Passage to read
The mean squared error received by the ANN on the data it was trained with ($0.0102$) was almost four times better than the MSE on the testing data ($0.0386$), which it hadn't seen before. Meanwhile, fitting a line to the same training data via linear regression got an error on the testing data of $0.0188$, less than half of what the ANN got on that data.

The problem of getting a much better score on the training data than the testing data is known as *overfitting*. Neural networks can be especially prone to overfitting.

There are two ways to prevent overfitting your training data:

* make your neural net simpler; or
* add regularization to your ANN.

If your neural net is doing much better on the training data than the testing data, simplifying your network's architecture is the easiest fix to try. In the code cell below, I try a neural net with only two layers and far fewer neurons.

In [None]:
"""
Use a much simpler neural net on this data
"""
model = Sequential([
    Dense(4, activation='relu', input_dim=1),
    Dense(1, activation='linear')
])
model.compile(loss='mean_squared_error', optimizer='adam')
model.fit(x_train, y_train, epochs=3, steps_per_epoch=512, verbose=1)

lm_vs_ann_helper(x_train, y_train, x_test, y_test, linear_model, model)

The pattern learned by the simplified neural net in this case is much closer to what we got with the linear model. Now we do much better at making predictions for the data we haven't seen before.

However, simplifying your network isn't usually the best way to try to prevent overfitting. First, it's difficult to tell what part of the network you need to simplify. Moreover, it decreases the predictive power of your neural net.

A better method is to use _regularization_. A regularizer is a method for controlling the growth of the weights in your neural network as you train it. This is useful because in general overfitting occurs due to various oddities that occur to the weights as you train your ANN:

* Some weights grow very large. This usually indicates that your neural net learned some strange feature that only occurred by chance via random noise in the training data.

Given information
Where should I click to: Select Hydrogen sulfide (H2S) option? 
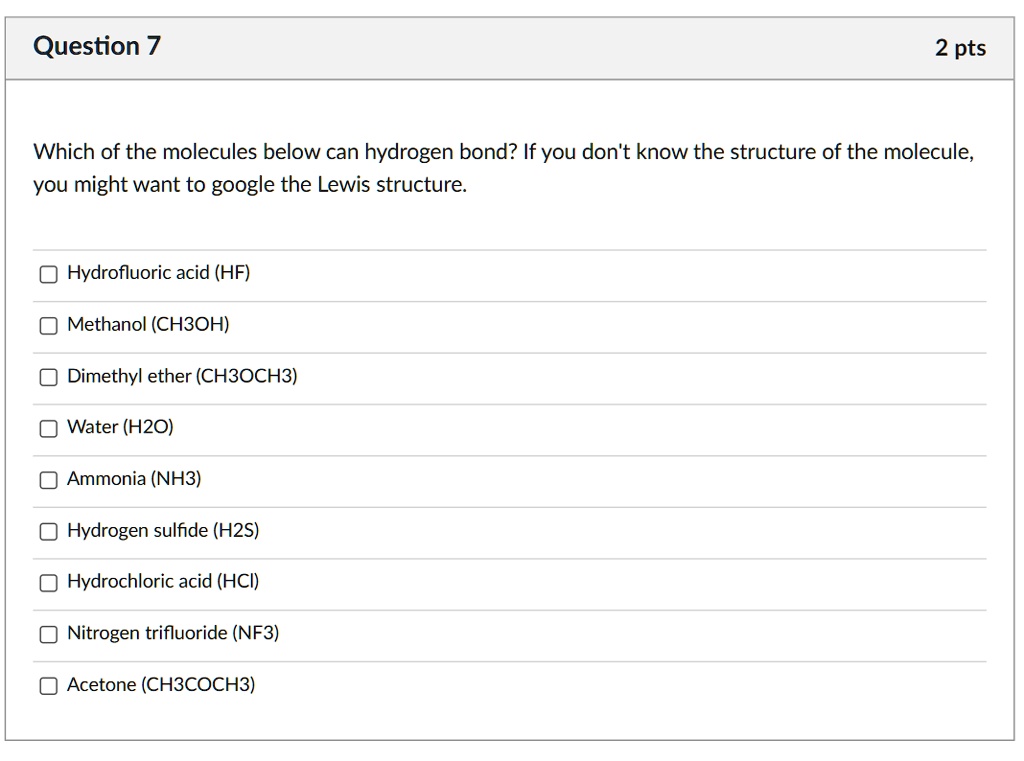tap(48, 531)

...

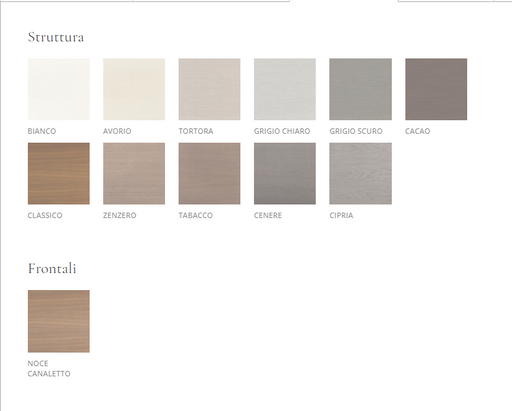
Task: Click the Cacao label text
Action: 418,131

The tasks
A: Decide whether each statement agrees with the passage on overfitting, answering yes or no and quoting the words of the passage that settle it: (i) On the testing data, linear regression had a lower error than the ANN. (ii) The simpler neural net tried in the code has three layers. (iii) Simplifying the network is presented as usually the best way to prevent overfitting.
B: Copy out the passage on overfitting from the words "If your neural" through "y_test, linear_model, model)", substituting "rmsprop" for "adam".
The records are drawn from a separate source, not from the passage on overfitting.

Problem solutions
A:
(i) Yes: "less than half of what the ANN got on that data"
(ii) No: "a neural net with only two layers and far fewer neurons"
(iii) No: "simplifying your network isn't usually the best way to try to prevent overfitting"

B:
If your neural net is doing much better on the training data than the testing data, simplifying your network's architecture is the easiest fix to try. In the code cell below, I try a neural net with only two layers and far fewer neurons.

In [None]:
"""
Use a much simpler neural net on this data
"""
model = Sequential([
    Dense(4, activation='relu', input_dim=1),
    Dense(1, activation='linear')
])
model.compile(loss='mean_squared_error', optimizer='rmsprop')
model.fit(x_train, y_train, epochs=3, steps_per_epoch=512, verbose=1)

lm_vs_ann_helper(x_train, y_train, x_test, y_test, linear_model, model)